Of course, the downside of all this (like with most small markets combined with exotic, hard-to-find products), is the price. This place will eat your wallet alive if you attempt to extract a week's worth of groceries from it. As mentioned above, the lion steak was $40 for a portion big enough for an average person. The foie gras (right) is $37; though in all fairness, it is large enough to feed several. But the bottom line is, if you're not watching carefully it's extremely easy to blow a fortune here. For example, my most recent trip ended with a payload of 2 portions of pate, 1 portion of salmon paste, 1 small bag of morels (enough for 1, maybe 1 1/2 meals), and a small block of goat cheese, and the total came to $40. Of course, I was targeting the stuff that was rare and could be found exclusively at Savenor; I have no idea what the prices on their vegetables and such are like, but since even the more common items are advertised as organic and sustainably farmed, I highly doubt you're going to get cheaper prices than the factory-farmed Perdue chicken and altered bell peppers you'll find at the local Stop and Shop. In short, definitely not the sort of place to shop if you're scraping by to feed a family of four. However, if you have an excess of cash coupled with a curious mind and a stomach for the strange, this is a market to add to the list.

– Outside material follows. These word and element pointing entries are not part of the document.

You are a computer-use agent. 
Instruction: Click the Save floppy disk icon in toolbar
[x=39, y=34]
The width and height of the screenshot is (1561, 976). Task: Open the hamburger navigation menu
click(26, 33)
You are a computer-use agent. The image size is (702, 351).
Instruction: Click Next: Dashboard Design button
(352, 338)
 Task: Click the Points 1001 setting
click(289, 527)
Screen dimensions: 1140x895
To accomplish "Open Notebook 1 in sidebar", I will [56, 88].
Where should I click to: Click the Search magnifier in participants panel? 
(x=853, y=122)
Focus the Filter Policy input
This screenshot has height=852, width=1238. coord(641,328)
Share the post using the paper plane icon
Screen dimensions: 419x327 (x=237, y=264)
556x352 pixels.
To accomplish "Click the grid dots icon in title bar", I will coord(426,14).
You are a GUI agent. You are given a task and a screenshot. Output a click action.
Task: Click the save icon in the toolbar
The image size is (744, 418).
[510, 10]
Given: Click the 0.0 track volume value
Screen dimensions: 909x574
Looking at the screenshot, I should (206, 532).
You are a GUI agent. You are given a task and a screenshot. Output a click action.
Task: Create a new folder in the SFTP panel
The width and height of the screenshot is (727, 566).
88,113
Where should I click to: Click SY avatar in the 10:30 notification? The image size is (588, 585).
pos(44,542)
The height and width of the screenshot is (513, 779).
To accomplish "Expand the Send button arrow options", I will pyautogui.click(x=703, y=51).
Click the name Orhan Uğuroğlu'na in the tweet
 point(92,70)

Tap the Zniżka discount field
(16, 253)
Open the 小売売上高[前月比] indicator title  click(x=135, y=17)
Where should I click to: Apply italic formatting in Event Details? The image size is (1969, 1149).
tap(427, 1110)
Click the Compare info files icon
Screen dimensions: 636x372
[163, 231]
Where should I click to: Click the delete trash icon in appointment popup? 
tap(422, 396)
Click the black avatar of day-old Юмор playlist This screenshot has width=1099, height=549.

Craigie on Main is the latest in my tour of upwards-trending buzz-filled Cambridge restaurants. That being said, it was surprisingly easy to get a reservation; I actually snagged on Wednesday night a spot for 5:30PM two days later on Friday. It did require a credit card with a possible $25 reservation cancellation fee, but the process was not painful at all. The guy who called to confirm was named Craig; yes, I was tempted to ask him if he was on the Main, and no I did not.